◆ **Collected data entries**:
════════════════
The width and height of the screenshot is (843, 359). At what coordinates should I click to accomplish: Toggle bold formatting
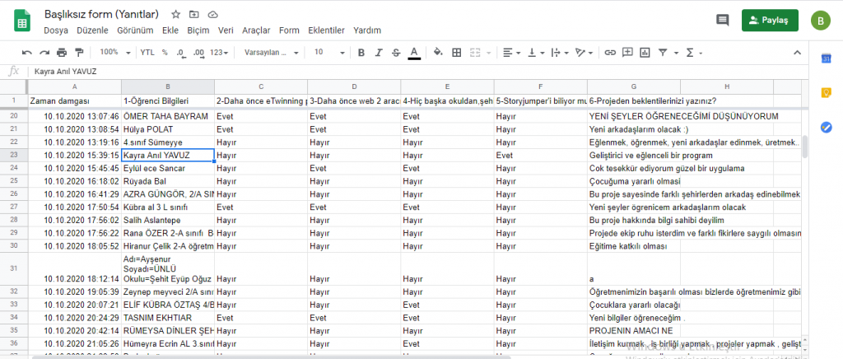coord(361,52)
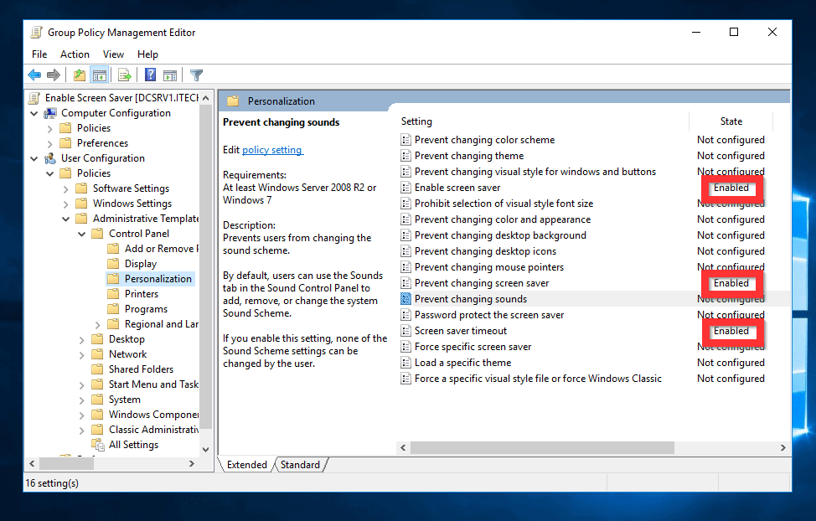
Task: Click the Filter icon in the toolbar
Action: point(195,75)
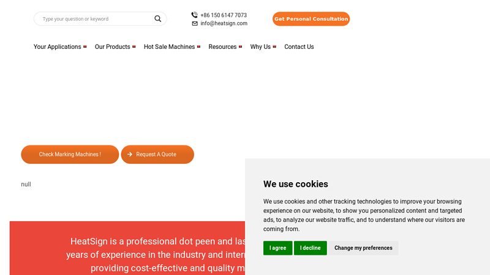Reject cookies with I decline
Screen dimensions: 490x275
coord(311,248)
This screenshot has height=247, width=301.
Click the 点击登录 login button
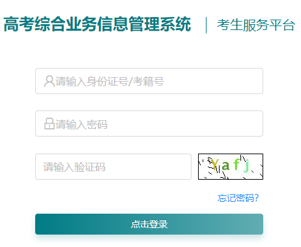pos(149,224)
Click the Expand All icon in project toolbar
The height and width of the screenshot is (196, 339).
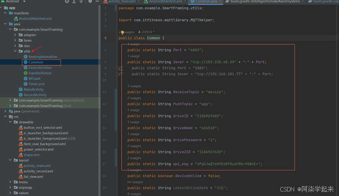pos(74,2)
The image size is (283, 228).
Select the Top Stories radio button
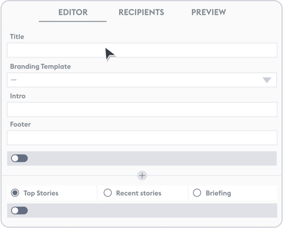(15, 193)
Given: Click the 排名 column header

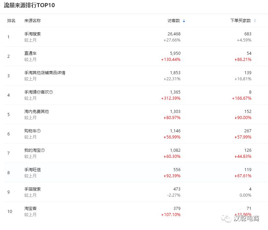Looking at the screenshot, I should pos(11,21).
════════════════
◆ **ACTION ITEM**:
The task requires that every line above be transcribed exactly, without the images.

◆ **ANSWER TO THE EXERCISE**:
The width and height of the screenshot is (843, 359). At what coordinates should I click to accomplish: Toggle bold formatting
coord(361,52)
Task: Click the Filter icon in the toolbar
Action: point(195,75)
Reject cookies with I decline
Screen dimensions: 490x275
coord(311,248)
This screenshot has height=247, width=301.
Click the 点击登录 login button
pos(149,224)
Click the Expand All icon in project toolbar
The height and width of the screenshot is (196, 339).
pos(74,2)
The image size is (283, 228).
Select the Top Stories radio button
(15, 193)
Given: Click the 排名 column header

Looking at the screenshot, I should pos(11,21).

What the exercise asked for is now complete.